Ida Siekmann had been holed up for days. Nine days earlier, workers had sealed the border to her country by dead of night. Three days earlier, the front entrance to her apartment had been blocked off by police.
She had committed no crime, but Siekmann was in the wrong place at the wrong time: August 1961. Her apartment building was located in what had become East Berlin, while the street, including the sidewalk in front of her building entrance was now part of West Berlin.
Siekmann wanted out, so she took a chance. She shoved her bedding and other possessions out of her window and jumped. She died on the way to the hospital. She had just become the first fatality of the Berlin Wall.

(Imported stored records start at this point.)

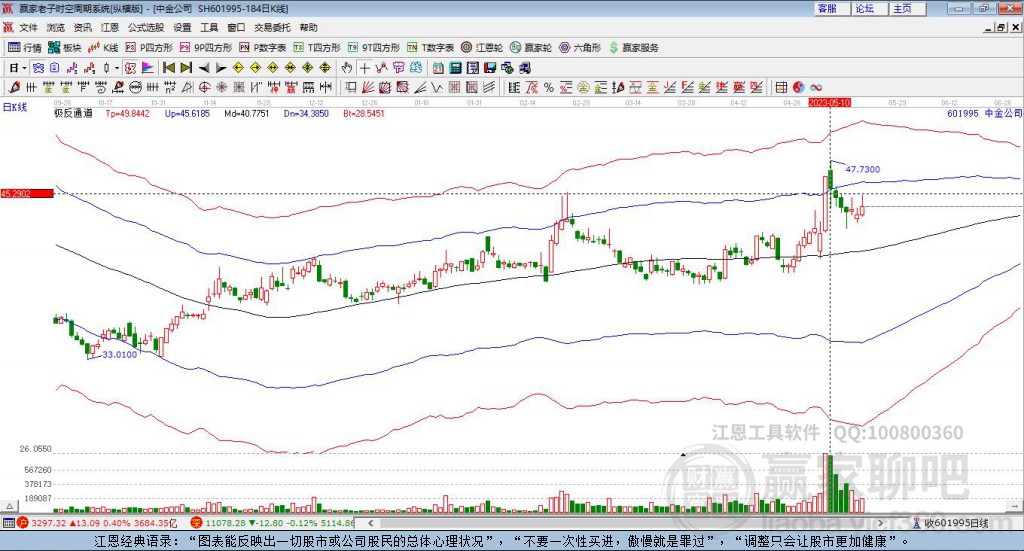Screen dimensions: 1024x551
Task: Open 赢家服务 with the dollar icon
Action: (634, 47)
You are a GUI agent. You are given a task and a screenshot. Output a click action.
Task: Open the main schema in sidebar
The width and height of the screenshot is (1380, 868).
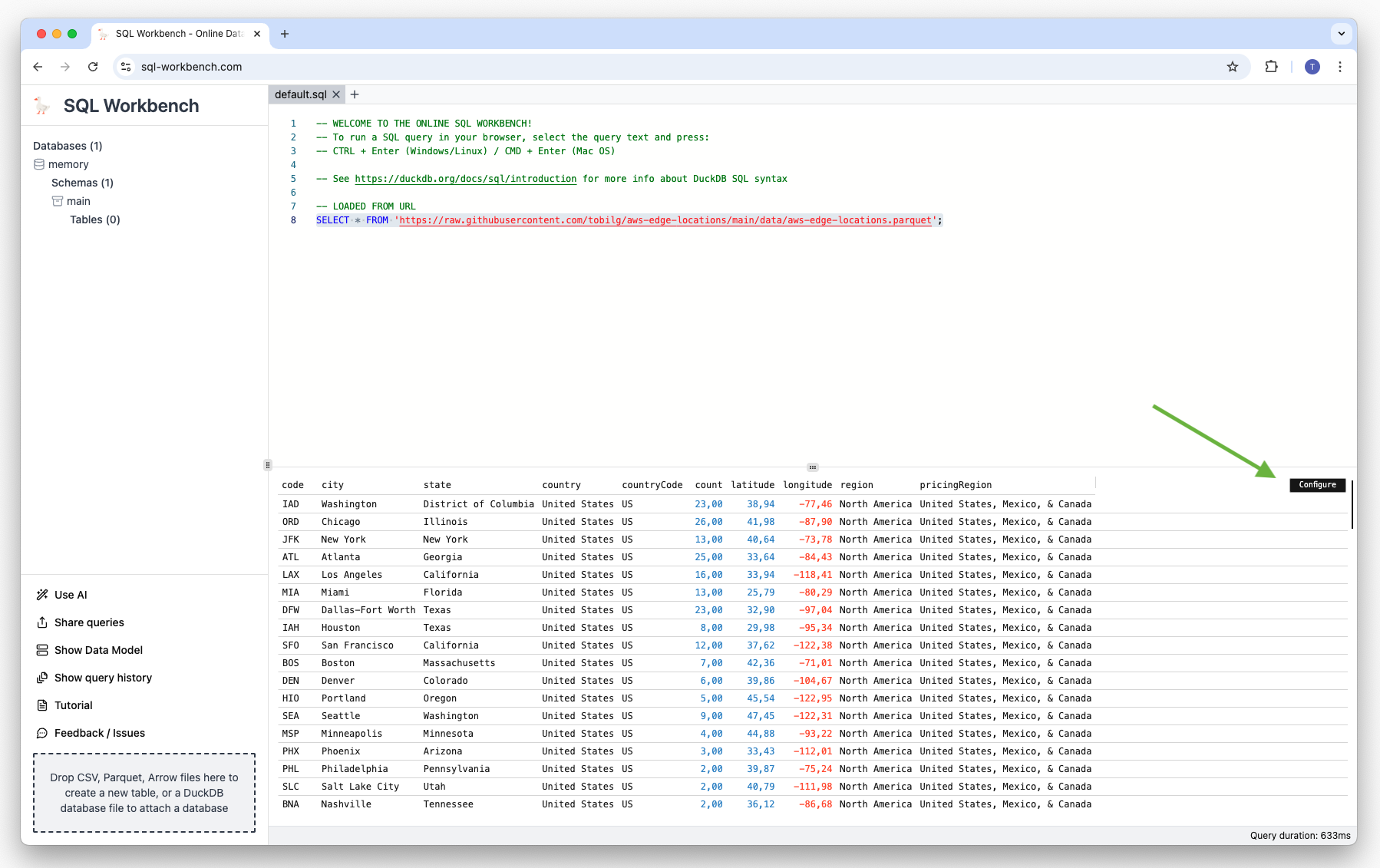(x=78, y=201)
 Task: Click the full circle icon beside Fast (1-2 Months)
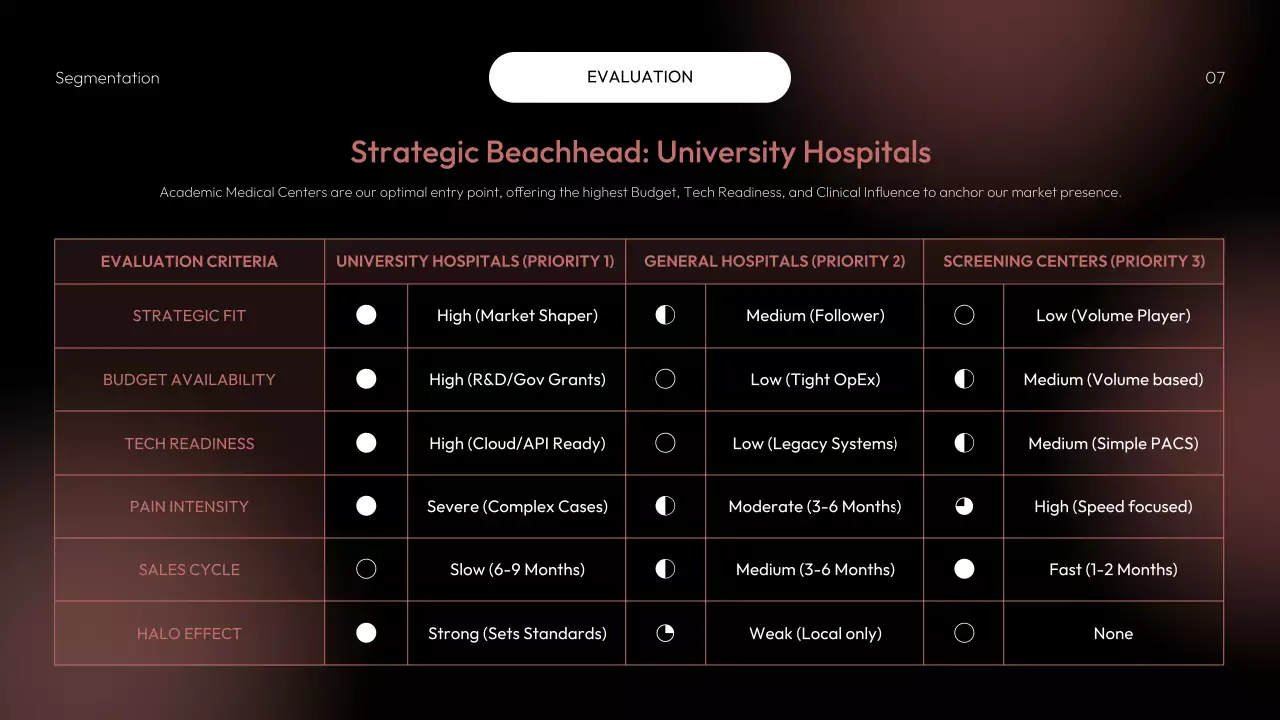pyautogui.click(x=964, y=569)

Between 1961 and 1989, thousands of East Germans made risky border crossings. Around 5,000 of them crossed over the Berlin Wall at great personal risk—and their attempts to do so ranged from sneaky to suicidal.

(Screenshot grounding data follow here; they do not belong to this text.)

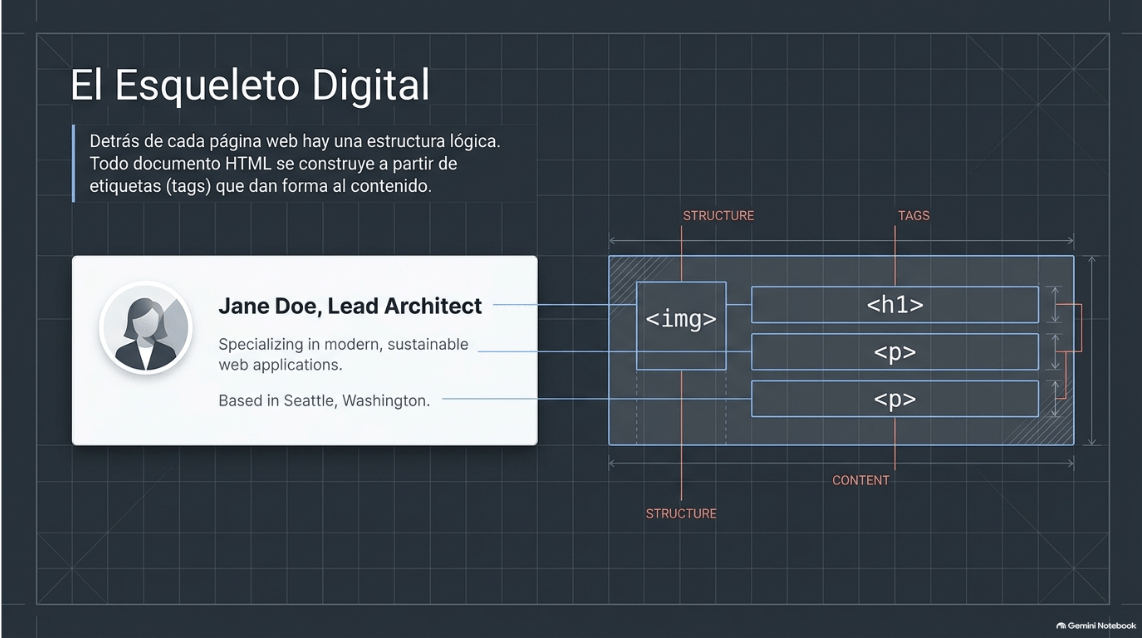Screen dimensions: 1142x638
Task: Click the Gemini Notebook logo icon
Action: (1061, 626)
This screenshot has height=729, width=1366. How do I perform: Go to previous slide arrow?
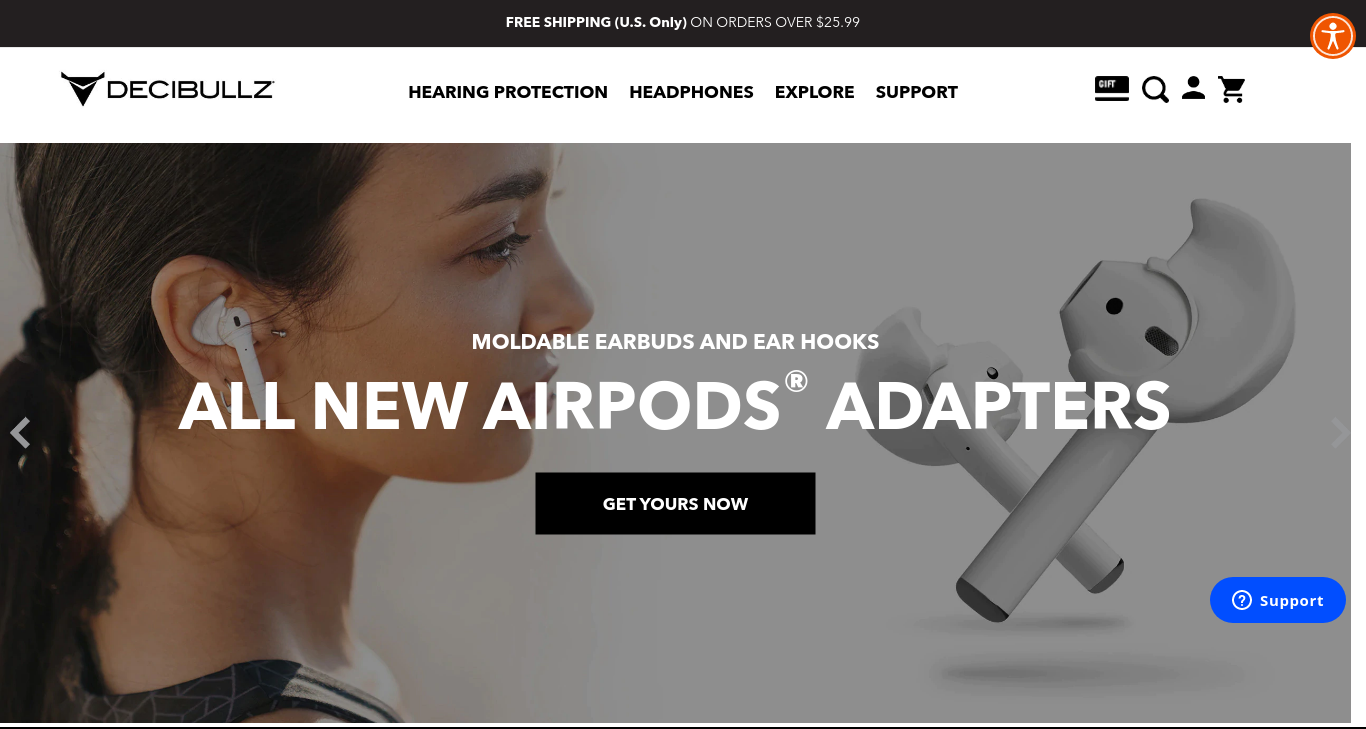(20, 432)
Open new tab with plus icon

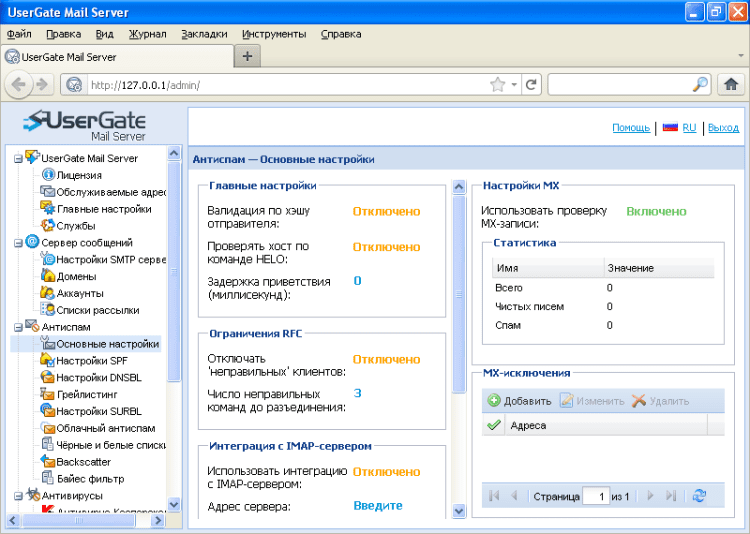tap(247, 56)
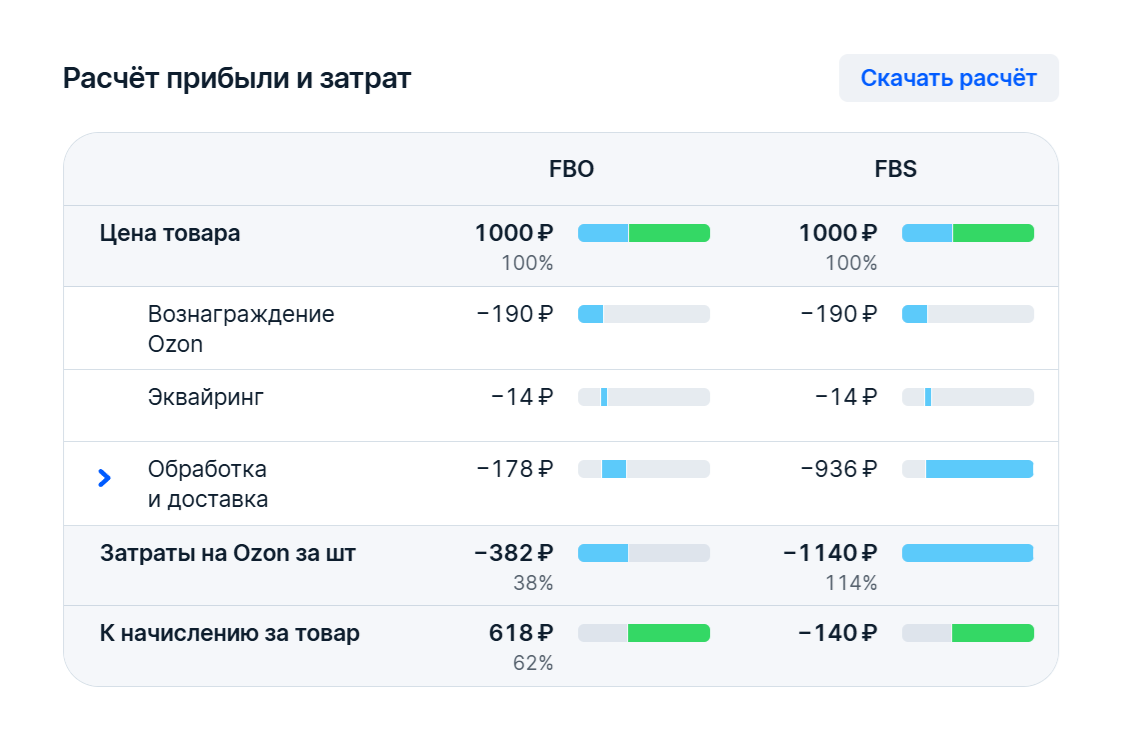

German Democratic Republic officials decided to close the Berlin border for good in 1961, spurred by a spate of defections from refugees who used Berlin’s relatively permeable border to escape East Germany. By August 1961, when officials abruptly sealed the border, up to 1,700 people a day were leaving through Berlin and claiming refugee status once they reached the west. On the night of August 12-13, 1961, workers erected barbed wire and temporary barriers, trapping East Berliners.